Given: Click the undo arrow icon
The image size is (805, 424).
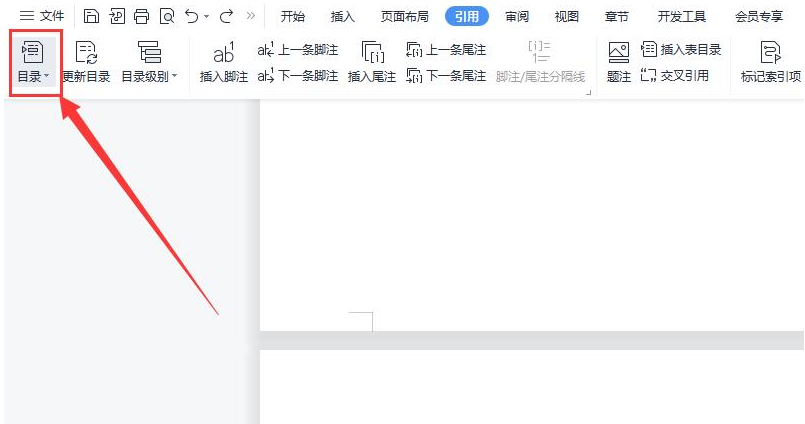Looking at the screenshot, I should coord(191,16).
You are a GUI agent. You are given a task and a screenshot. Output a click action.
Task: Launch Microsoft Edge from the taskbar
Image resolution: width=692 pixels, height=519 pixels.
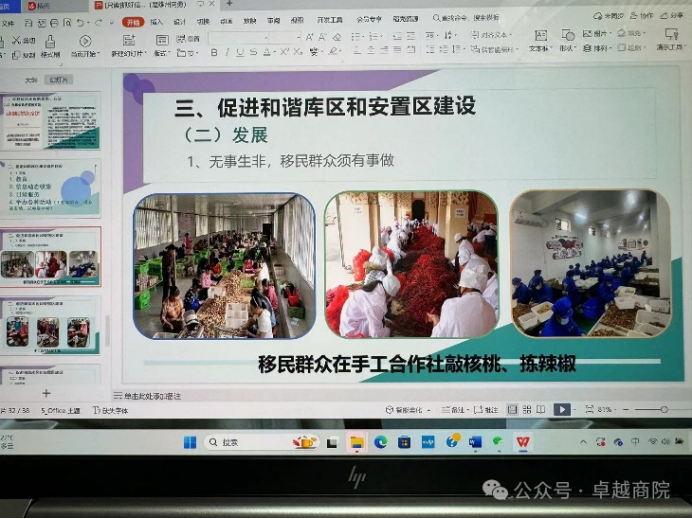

━━━━━━━━

▸ **Task to carry out**: Exactly as given, set down each line of the material, but include no pictures.

▸ **Solution for this problem**:
Given: Click the undo arrow icon
The image size is (805, 424).
Looking at the screenshot, I should coord(191,16).
You are a GUI agent. You are given a task and a screenshot. Output a click action.
Task: Launch Microsoft Edge from the taskbar
Image resolution: width=692 pixels, height=519 pixels.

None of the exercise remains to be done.